Passage:

::::::

The order of dismissal is affirmed.
1. All further statutory references are to the Government Code unless indicated otherwise.
2. The record does not contain a copy of the grievance claim and does not indicate when she filed it. The trial court granted the parties' requests to take judicial notice of the recommended decision, findings of fact and conclusions of law of the Commission hearing officer and of the parties' respective objections to the recommended decision. At the time of the hearing on the demurrer, the Commission had not issued a final decision.
3. Los Angeles County Civil Service Rules, rule 4.13 provides in relevant part as follows: “A. If the hearing ․ is not before the full commission, the hearing board shall, within 30 calendar days from the conclusion of the hearing, submit a written or oral report to the commission for its approval․ [¶] B. When the commission has reached a proposed decision, it shall notify each party of that decision․ [¶] ․ [¶] D. If either party files objections to the proposed findings and conclusions within the time specified above and the commission believes that the objections or parts thereof have validity, the commission shall amend the proposed findings and conclusions accordingly, and shall notify the parties that the amended findings and conclusions are a new proposed decision. Any party who has not previously filed objections shall have 10 business days from the date of the notice of the new proposed decision to file objections to that decision. The commission shall then consider those objections, and notify the parties of its final decision.” (L.A. County Code, tit. 4, Personnel, appen. 1, Civil Service Rules, rule 4.13.) At oral argument before this court, appellant's counsel represented to the court that the Commission issued a final decision on June 3, 2004, substantially adopting the hearing officer's recommended decision.
4. An aggrieved employee has one year to file an administrative complaint with the DFEH. It then investigates and will either issue an accusation for hearing before the Commission or issue a “right to sue” letter within 150 days. The employee has one year from when the right to sue letter is issued to file a FEHA lawsuit. (§ 12965, subd. (b).) The record does not contain copies of Page's FEHA complaint or the right to sue letter and does not precisely state when either document was filed or issued.
5. Page does not appeal the dismissal of her second and fifth causes of action.
GRIMES, J.* FN* Judge of the Los Angeles Superior Court, assigned by the Chief Justice pursuant to article VI, section 6 of the California Constitution.
We concur: EPSTEIN, P.J., and HASTINGS, J.

::::::

What you will do: Translate into Spanish this sentence from the court opinion: "Page does not appeal the dismissal of her second and fifth causes of action." The records have no connection to the court opinion.

::::::

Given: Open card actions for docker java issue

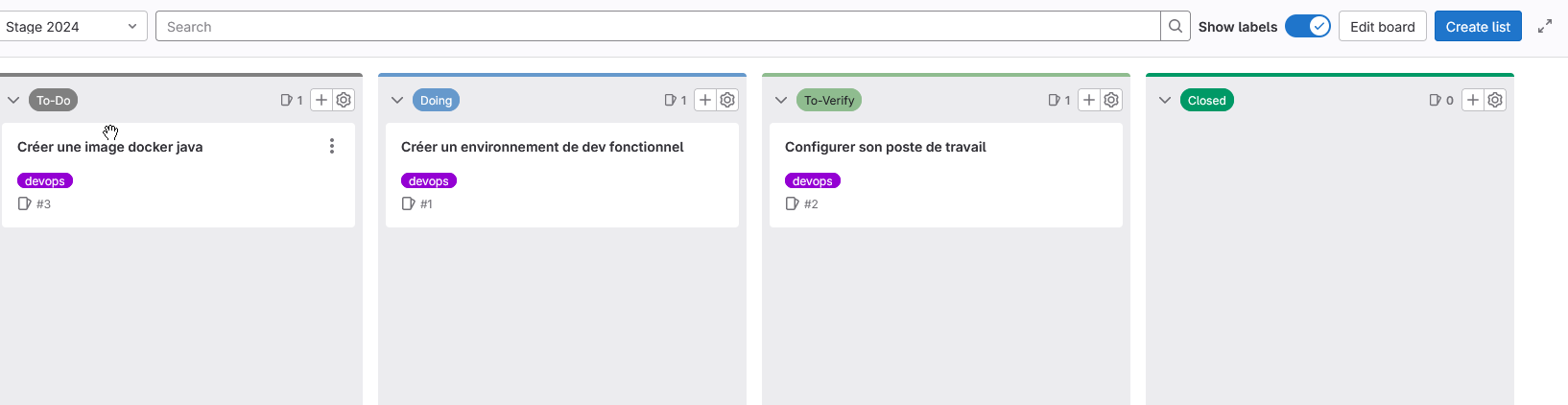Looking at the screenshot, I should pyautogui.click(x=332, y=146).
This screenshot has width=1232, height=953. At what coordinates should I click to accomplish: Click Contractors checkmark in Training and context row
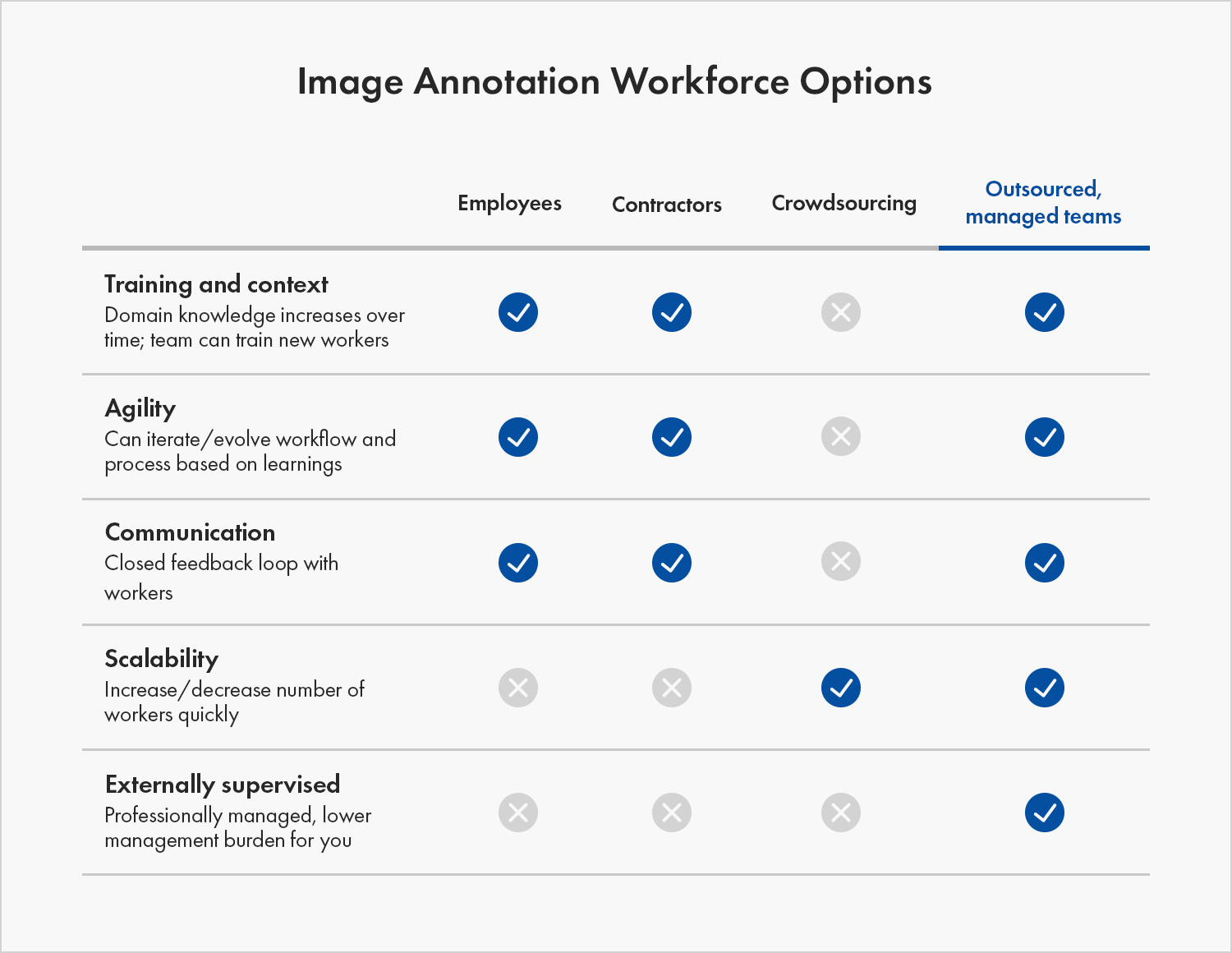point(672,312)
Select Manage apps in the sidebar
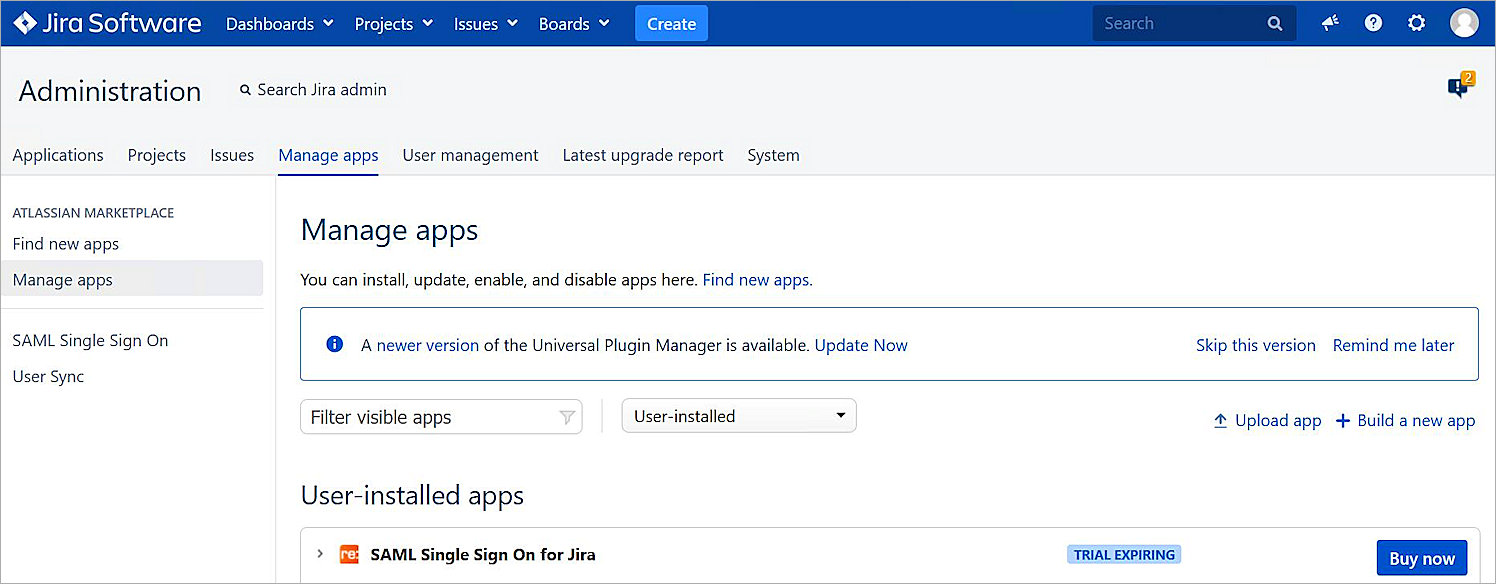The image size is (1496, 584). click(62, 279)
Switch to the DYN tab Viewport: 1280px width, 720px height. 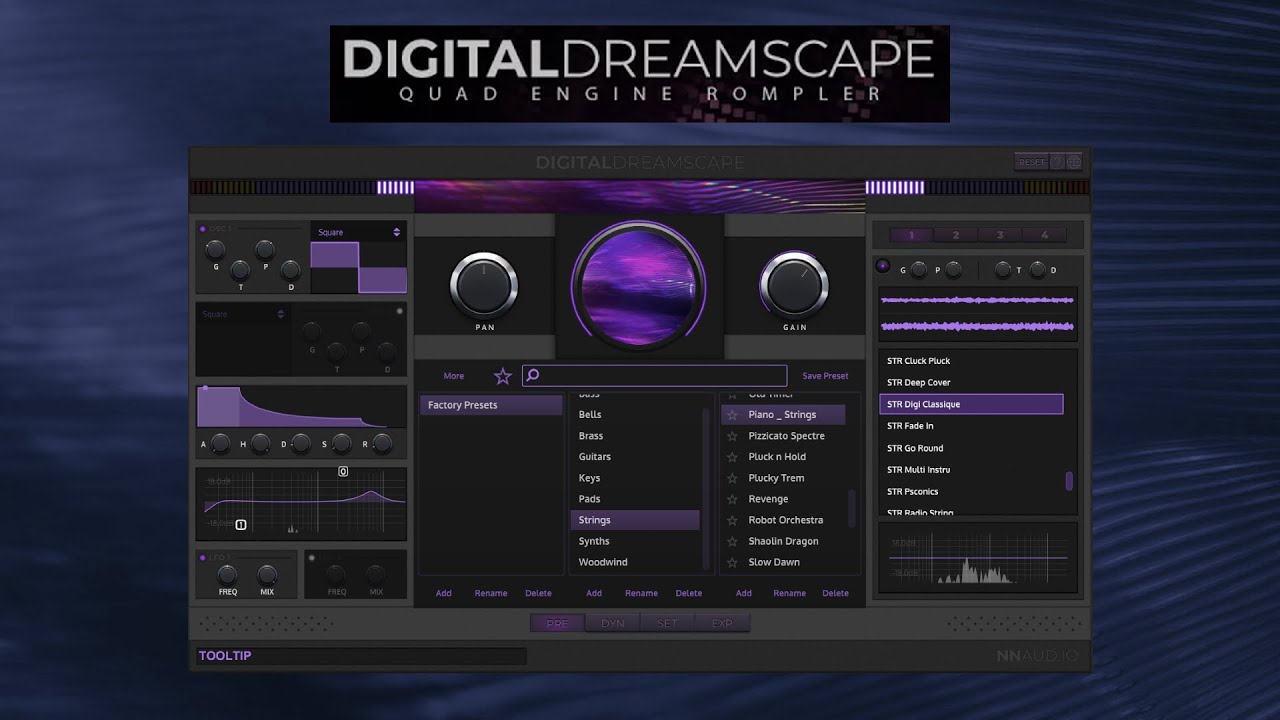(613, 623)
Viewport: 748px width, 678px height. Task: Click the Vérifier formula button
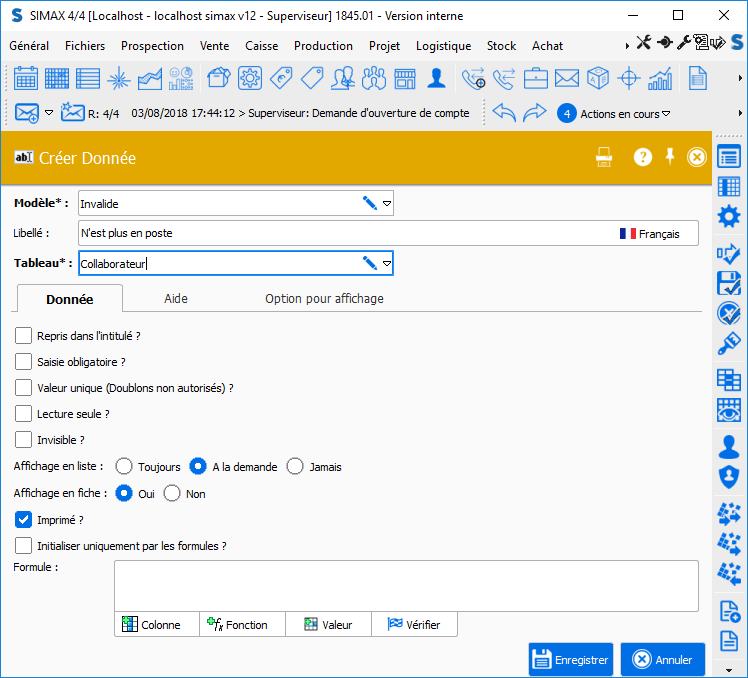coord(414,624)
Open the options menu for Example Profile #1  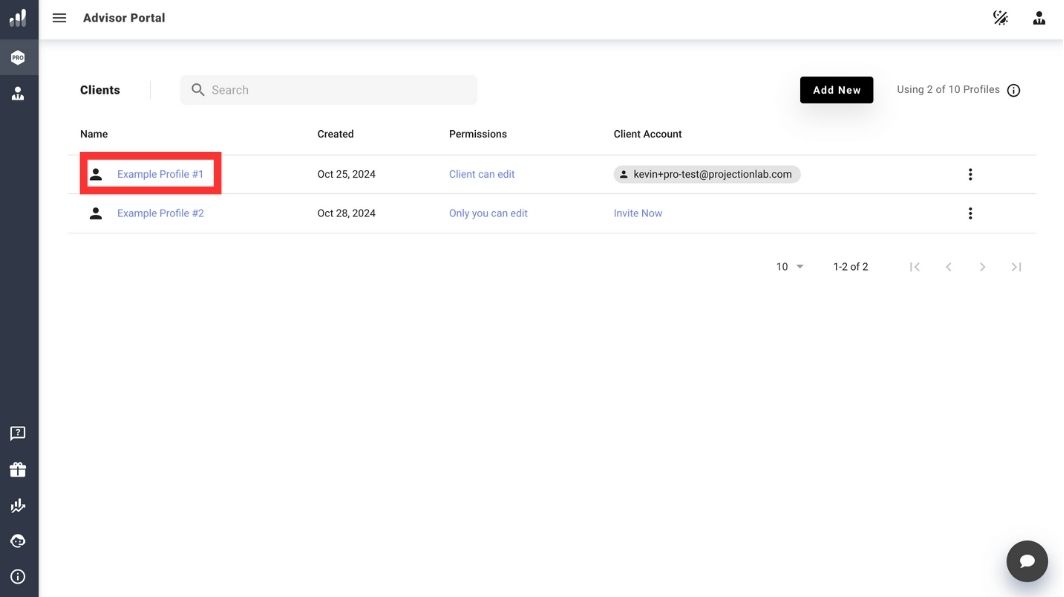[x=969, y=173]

::::::

Response: Page no apela la desestimación de su segunda y quinta causas de acción.